Stored records
====================

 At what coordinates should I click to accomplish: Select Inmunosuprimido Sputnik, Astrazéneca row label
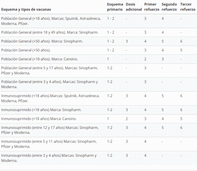pyautogui.click(x=50, y=98)
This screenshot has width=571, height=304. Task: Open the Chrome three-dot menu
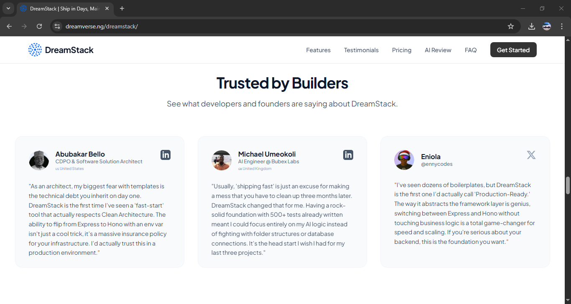click(x=562, y=26)
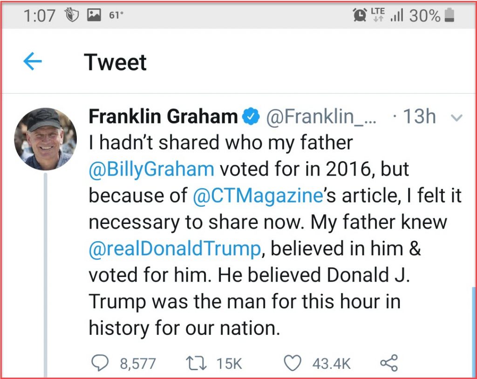Open the @realDonaldTrump mention link
The width and height of the screenshot is (477, 379).
pos(175,249)
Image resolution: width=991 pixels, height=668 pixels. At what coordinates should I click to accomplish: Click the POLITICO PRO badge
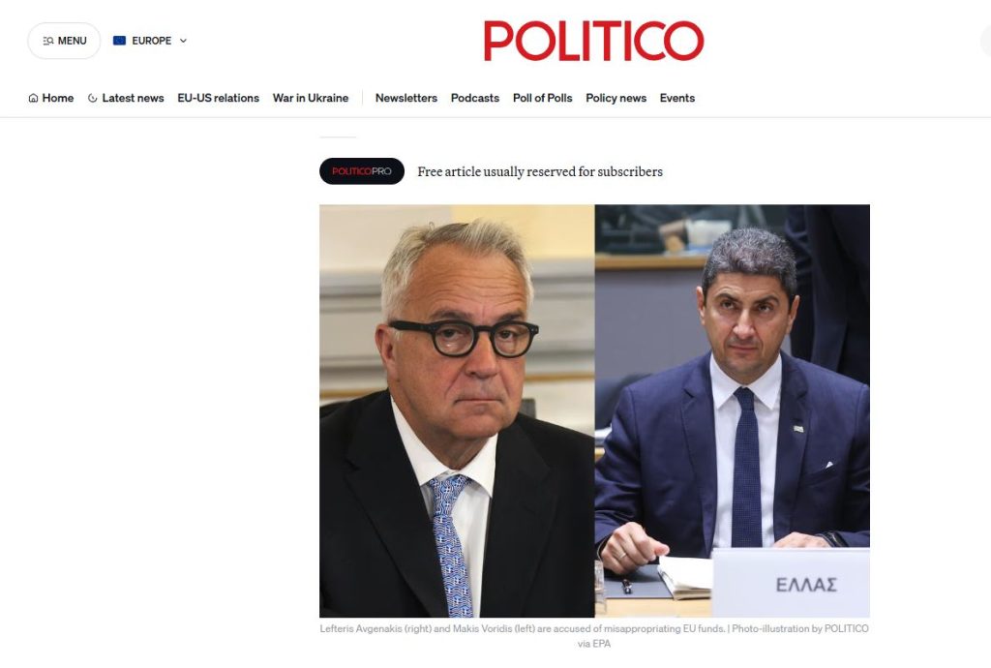click(362, 171)
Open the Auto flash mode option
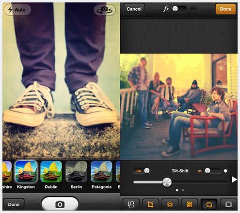 click(17, 10)
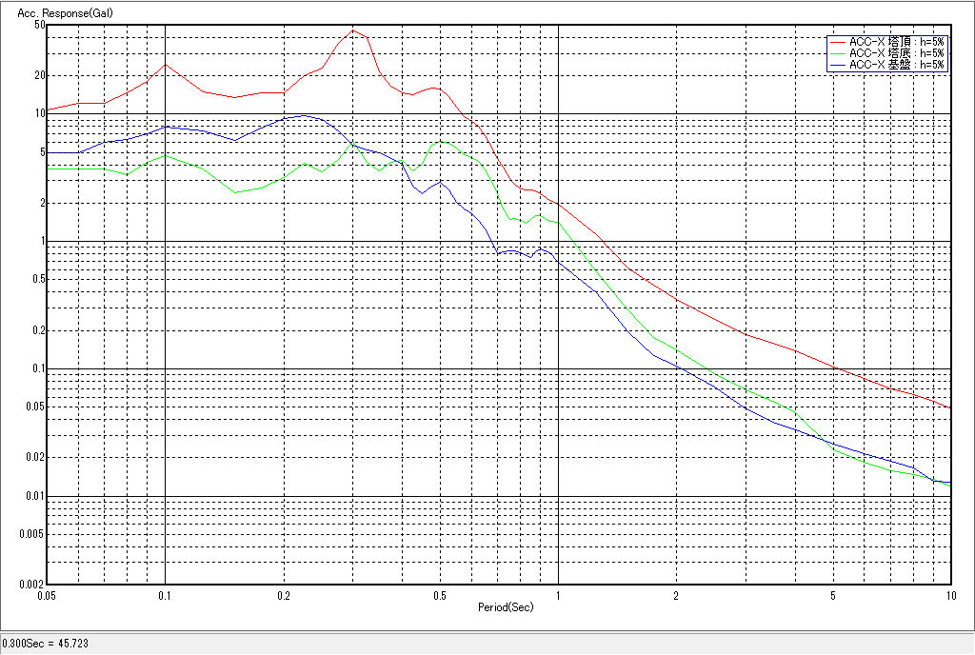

====================

REQUIRED WORK
Each entry should be copied exactly as written, though any pictures stay out.

EXERCISE RESPONSE
 At what coordinates should I click to accomplish: Select Inmunosuprimido Sputnik, Astrazéneca row label
pyautogui.click(x=50, y=98)
This screenshot has width=571, height=304. Task: Open the Chrome three-dot menu
click(x=562, y=26)
Open the @realDonaldTrump mention link
The width and height of the screenshot is (477, 379).
pos(175,249)
Image resolution: width=991 pixels, height=668 pixels. At what coordinates should I click to accomplish: Click the POLITICO PRO badge
click(362, 171)
Open the Auto flash mode option
 click(17, 10)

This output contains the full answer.